L’argent double sa valeur en 2025 et atteint un record historique, porté par le statut de minéral critique
Le marché des métaux précieux est en ébullition en cette fin d’année. Alors que l’argent métal enregistre une hausse spectaculaire de plus de 100 % depuis janvier, l’or continue de consolider ses positions au-dessus des 4 200 euros. Cette flambée intervient dans un contexte d’assouplissement monétaire attendu de la part de la Réserve fédérale américaine.
C’est une performance qui fera date dans l’histoire des matières premières. Plus de 100 % de hausse : c’est le bilan affiché par l’argent métal depuis le début de l’année 2025. Ce mercredi 10 décembre, le métal gris a franchi un nouveau seuil psychologique et technique en s’échangeant à plus de 62 euros l’once, un niveau record qui attire l’attention de tous les investisseurs, des industriels aux particuliers.
Cette surperformance, bien supérieure à celle de nombreux autres actifs, s’explique par une convergence de facteurs industriels et monétaires, redéfinissant le rôle de ce métal souvent resté dans l’ombre de l’or.
L’argent désigné « minéral critique » par Washington
Le catalyseur principal de cette accélération fulgurante réside dans une décision politique majeure venue des États-Unis. Le gouvernement américain a officiellement désigné l’argent comme un « minéral critique ». Cette classification n’est pas anodine : elle reconnaît le rôle indispensable de l’argent dans les industries stratégiques de demain, notamment l’électronique de pointe, les panneaux photovoltaïques et l’industrie automobile électrique.
Cette reconnaissance institutionnelle a provoqué un choc de demande sur les marchés. En sécurisant les approvisionnements et en soulignant la rareté relative du métal face aux besoins industriels croissants, Washington a envoyé un signal fort aux investisseurs, propulsant les cours vers des sommets inédits.
L’or se maintient sur des sommets
Si l’argent capte la lumière, le métal jaune n’est pas en reste. L’or au comptant a progressé de 0,1 % ce mercredi pour atteindre 4 211,24 euros l’once. Cette stabilité à très haute altitude confirme la tendance de fond observée tout au long de l’automne. Pour rappel, le métal jaune avait franchi pour la première fois la barre symbolique des 4 000 dollars l’once sur le marché asiatique en octobre dernier.
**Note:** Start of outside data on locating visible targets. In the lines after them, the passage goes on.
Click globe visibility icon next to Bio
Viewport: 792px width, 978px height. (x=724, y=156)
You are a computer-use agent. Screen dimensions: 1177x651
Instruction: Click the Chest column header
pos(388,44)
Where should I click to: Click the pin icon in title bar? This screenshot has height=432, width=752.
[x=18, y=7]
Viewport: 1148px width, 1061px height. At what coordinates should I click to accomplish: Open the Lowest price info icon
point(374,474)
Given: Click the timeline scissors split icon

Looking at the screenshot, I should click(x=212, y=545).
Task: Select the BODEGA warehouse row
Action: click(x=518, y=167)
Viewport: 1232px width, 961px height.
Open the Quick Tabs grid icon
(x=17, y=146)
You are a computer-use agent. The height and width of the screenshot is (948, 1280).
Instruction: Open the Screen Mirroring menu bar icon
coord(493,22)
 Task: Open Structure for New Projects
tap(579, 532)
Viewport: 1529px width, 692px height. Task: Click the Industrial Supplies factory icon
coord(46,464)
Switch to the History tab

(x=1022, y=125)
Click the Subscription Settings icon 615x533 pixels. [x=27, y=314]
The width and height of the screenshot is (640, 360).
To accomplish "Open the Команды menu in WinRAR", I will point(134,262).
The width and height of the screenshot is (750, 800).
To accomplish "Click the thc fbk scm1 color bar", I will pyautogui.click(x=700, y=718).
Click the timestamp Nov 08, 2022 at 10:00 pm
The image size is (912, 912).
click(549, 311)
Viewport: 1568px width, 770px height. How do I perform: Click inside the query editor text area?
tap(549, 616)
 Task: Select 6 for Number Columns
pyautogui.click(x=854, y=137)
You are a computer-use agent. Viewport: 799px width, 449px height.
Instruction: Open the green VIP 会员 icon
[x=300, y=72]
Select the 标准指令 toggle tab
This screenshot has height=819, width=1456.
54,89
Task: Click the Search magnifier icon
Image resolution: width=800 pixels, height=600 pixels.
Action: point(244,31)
Les perspectives restent d’ailleurs orientées à la hausse selon les grandes institutions financières. La banque d’investissement Goldman Sachs a récemment relevé son objectif de cours, anticipant un prix de l’or à 4 900 dollars l’once pour la fin de l’année 2026.
Qu’est-ce que le marché au comptant ?
Le marché au comptant (ou « spot market ») désigne un marché où les actifs financiers, comme l’or ou l’argent, sont échangés pour une livraison immédiate. Le prix « spot » est le prix actuel du marché, par opposition au prix des contrats à terme (futures) qui anticipent une livraison à une date ultérieure.
La Fed et l’incertitude politique en soutien
Au-delà de l’offre et de la demande physique, la politique monétaire américaine joue un rôle clé dans la valorisation des métaux précieux. Les marchés anticipent largement que la Réserve fédérale (Fed) procèdera à une réduction de ses taux d’intérêt de 25 points de base.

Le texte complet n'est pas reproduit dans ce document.